The Editors of Vogue

Signed by the editors from US, UK, Italy, France, Germany, Spain, Australia, Brazil, China, Greece India, Japan, Korea Mexico, The Netherlands, Portugal, Russia, Taiwan and Turkey.

So this means there is now a powerful voice who is well renowned within the fashion industry (Vogue is the biggest, most highly regarded fashion magazine) fighting against size 0, eating disorders and underage models, meaning things should start to change as smaller magazines will look up to Vogue and follow suit. And because all  the Vogue editors have signed it, this will hopefully be a worldwide shift.

On page 138 where the photo spreads are they’re was a 20 page spread titled London Pride which showed the styles of different celebrities, but rather than being just models there were sports stars, actors and people of all different ages which was nice to see as people tend to forget with the focus always being on youth and looking younger how nice and refreshing wrinkles and crows feet are.
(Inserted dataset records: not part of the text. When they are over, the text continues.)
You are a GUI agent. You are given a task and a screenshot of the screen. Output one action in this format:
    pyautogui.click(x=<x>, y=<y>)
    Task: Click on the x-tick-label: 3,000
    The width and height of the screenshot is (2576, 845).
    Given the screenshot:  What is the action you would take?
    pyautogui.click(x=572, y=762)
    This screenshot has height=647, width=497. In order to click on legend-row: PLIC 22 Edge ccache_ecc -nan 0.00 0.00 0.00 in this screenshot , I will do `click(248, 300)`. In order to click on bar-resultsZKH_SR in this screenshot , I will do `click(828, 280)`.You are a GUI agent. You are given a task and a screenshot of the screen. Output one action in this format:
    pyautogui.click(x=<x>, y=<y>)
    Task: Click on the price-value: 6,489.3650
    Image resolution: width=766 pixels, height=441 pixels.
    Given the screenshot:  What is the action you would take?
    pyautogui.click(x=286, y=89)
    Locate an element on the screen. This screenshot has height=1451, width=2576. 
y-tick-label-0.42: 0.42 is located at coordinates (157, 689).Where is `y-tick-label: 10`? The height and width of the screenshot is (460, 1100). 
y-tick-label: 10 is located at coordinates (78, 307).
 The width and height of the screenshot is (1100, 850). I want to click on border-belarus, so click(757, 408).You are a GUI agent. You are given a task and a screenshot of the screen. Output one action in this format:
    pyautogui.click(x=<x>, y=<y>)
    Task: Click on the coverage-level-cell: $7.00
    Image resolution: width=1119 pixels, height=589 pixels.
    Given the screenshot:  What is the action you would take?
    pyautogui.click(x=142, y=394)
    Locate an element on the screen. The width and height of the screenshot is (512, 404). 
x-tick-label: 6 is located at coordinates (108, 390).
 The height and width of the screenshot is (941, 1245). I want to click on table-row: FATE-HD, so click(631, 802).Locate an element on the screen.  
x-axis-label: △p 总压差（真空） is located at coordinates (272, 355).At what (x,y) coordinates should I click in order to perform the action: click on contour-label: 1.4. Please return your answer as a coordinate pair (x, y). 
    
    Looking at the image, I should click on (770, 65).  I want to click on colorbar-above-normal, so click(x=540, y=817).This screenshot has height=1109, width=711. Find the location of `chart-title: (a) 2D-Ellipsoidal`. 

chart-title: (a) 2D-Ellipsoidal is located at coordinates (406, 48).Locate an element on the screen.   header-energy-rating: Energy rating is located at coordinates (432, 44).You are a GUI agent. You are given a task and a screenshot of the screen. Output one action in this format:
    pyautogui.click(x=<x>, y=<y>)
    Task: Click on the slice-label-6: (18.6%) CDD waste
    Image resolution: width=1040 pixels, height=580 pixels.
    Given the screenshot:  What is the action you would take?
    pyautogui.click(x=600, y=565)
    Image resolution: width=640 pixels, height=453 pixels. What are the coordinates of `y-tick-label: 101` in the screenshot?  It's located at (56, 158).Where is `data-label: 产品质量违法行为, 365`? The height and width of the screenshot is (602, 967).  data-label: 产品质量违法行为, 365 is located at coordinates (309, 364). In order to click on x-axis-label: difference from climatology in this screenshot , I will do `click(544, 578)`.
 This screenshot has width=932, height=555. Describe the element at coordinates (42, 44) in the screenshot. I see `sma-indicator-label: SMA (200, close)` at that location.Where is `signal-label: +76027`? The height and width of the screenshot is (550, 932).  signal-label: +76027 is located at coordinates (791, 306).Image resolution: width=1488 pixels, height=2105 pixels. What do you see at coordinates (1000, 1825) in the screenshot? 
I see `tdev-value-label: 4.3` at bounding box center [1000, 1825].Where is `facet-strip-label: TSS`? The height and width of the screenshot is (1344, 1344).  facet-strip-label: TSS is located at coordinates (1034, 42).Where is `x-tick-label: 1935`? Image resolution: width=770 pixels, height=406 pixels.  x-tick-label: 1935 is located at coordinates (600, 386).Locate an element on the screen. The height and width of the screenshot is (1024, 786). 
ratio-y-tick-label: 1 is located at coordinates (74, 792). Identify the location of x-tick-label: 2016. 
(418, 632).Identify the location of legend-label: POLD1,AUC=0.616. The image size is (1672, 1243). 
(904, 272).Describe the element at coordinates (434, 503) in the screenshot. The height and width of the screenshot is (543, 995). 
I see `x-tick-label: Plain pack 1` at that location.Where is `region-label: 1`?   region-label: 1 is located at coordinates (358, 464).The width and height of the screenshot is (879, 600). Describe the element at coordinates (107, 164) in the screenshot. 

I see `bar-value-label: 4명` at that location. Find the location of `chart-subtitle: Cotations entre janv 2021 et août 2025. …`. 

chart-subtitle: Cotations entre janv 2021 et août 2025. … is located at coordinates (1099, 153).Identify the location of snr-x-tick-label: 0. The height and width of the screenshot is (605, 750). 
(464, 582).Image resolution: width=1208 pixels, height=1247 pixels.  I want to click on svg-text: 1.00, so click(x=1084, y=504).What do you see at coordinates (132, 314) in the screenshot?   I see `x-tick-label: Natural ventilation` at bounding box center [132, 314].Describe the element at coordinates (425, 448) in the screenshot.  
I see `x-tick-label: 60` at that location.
This was followed by a 16 page spread of photos of Olympic athletes (and two pages of signed pictures of all of them) called Sporting Gods that aimed to “pay tribute to the versatility, beauty and brilliance of the human body”.  The pictures were pretty impressive as they focused more on the muscle and power of the body than what they were wearing, showing off the tough legs of sprinter Jodie Williams, rather than trying to make them look long and spindly, the impressive sporting stature of Euan Burton rather than trying to create a pin-up sex icon of them. Looking at their bodies you could see the hours of training, pain, dedication and hard work that had gone into it. Yes, they weren’t your typical beautiful bodies, but they were beautiful because of the love, dedication and pure drive they emulated, as well as being mighty impressive.

Heptathlete: Louise Hazel

Luke Campbell

Then came National Treasures, an 8 page spread of England’s “great Britons” featuring Helena Bonham Carter (Actress 45 years old), David Attenborough (Broadcaster and Naturalist 86 years old), Damon Albarn (Musician (Blur) 44 years old), Kate Moss (Model 38 years old), Penelope Tree (Model and Campaigner 62 years old) and Patrick Moore (Broadcaster and Astronomer 89 years old) and a 4 page spread about Queen Elizabeth II. Seeing different people celebrated was a lovely sight, Helena Bonham Carter is known for not following fashion, and still featured, Patrick Moore’s suit didn’t fit him and he was nothing like the normal men in Vogue, but it was nice to see the industry reaching out and accepting everyone, every shape, every style, every personality (Penelope Tree had a coat hanger on her head).